### WORK ORDER
Once you have read the listing, write it all out exactly.
SUPPLIED RECORDS START
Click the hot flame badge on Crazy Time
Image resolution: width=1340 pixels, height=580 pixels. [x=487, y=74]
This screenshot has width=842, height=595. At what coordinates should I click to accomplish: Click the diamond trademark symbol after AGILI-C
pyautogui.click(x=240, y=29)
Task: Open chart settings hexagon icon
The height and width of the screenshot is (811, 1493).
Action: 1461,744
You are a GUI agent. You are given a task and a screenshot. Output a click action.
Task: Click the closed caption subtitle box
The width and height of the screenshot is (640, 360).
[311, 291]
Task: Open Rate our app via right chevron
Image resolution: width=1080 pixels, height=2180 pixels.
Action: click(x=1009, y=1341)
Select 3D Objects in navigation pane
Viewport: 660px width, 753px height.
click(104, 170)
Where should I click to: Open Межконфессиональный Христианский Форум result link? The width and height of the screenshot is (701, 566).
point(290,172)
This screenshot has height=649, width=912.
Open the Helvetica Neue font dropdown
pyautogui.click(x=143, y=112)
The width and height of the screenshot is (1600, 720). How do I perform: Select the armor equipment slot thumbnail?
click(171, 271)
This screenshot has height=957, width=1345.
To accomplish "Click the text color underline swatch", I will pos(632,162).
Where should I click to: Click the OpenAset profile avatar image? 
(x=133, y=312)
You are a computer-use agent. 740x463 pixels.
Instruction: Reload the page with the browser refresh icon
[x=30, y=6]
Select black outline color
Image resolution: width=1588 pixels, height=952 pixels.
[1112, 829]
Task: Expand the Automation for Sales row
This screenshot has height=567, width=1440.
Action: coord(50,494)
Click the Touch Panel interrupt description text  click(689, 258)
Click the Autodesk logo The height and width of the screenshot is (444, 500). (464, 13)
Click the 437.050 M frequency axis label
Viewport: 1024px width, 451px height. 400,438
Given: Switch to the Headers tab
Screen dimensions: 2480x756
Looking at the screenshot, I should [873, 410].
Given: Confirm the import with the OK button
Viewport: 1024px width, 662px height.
SUPPLIED RECORDS END
### RESPONSE AREA
Click the hot flame badge on Crazy Time
Image resolution: width=1340 pixels, height=580 pixels. [x=487, y=74]
This screenshot has width=842, height=595. At what coordinates should I click to accomplish: Click the diamond trademark symbol after AGILI-C
pyautogui.click(x=240, y=29)
Task: Open chart settings hexagon icon
The height and width of the screenshot is (811, 1493).
Action: 1461,744
You are a GUI agent. You are given a task and a screenshot. Output a click action.
Task: Click the closed caption subtitle box
The width and height of the screenshot is (640, 360).
[311, 291]
Task: Open Rate our app via right chevron
Image resolution: width=1080 pixels, height=2180 pixels.
Action: click(x=1009, y=1341)
Select 3D Objects in navigation pane
Viewport: 660px width, 753px height.
click(104, 170)
Where should I click to: Open Межконфессиональный Христианский Форум result link? The width and height of the screenshot is (701, 566).
point(290,172)
This screenshot has height=649, width=912.
Open the Helvetica Neue font dropdown
pyautogui.click(x=143, y=112)
The width and height of the screenshot is (1600, 720). How do I perform: Select the armor equipment slot thumbnail?
click(171, 271)
This screenshot has height=957, width=1345.
To accomplish "Click the text color underline swatch", I will pos(632,162).
Where should I click to: Click the OpenAset profile avatar image? 
(x=133, y=312)
You are a computer-use agent. 740x463 pixels.
Instruction: Reload the page with the browser refresh icon
[x=30, y=6]
Select black outline color
Image resolution: width=1588 pixels, height=952 pixels.
[1112, 829]
Task: Expand the Automation for Sales row
This screenshot has height=567, width=1440.
Action: coord(50,494)
Click the Touch Panel interrupt description text  click(689, 258)
Click the Autodesk logo The height and width of the screenshot is (444, 500). (464, 13)
Click the 437.050 M frequency axis label
Viewport: 1024px width, 451px height. 400,438
Given: Switch to the Headers tab
Screen dimensions: 2480x756
Looking at the screenshot, I should [873, 410].
Given: Confirm the import with the OK button
Viewport: 1024px width, 662px height.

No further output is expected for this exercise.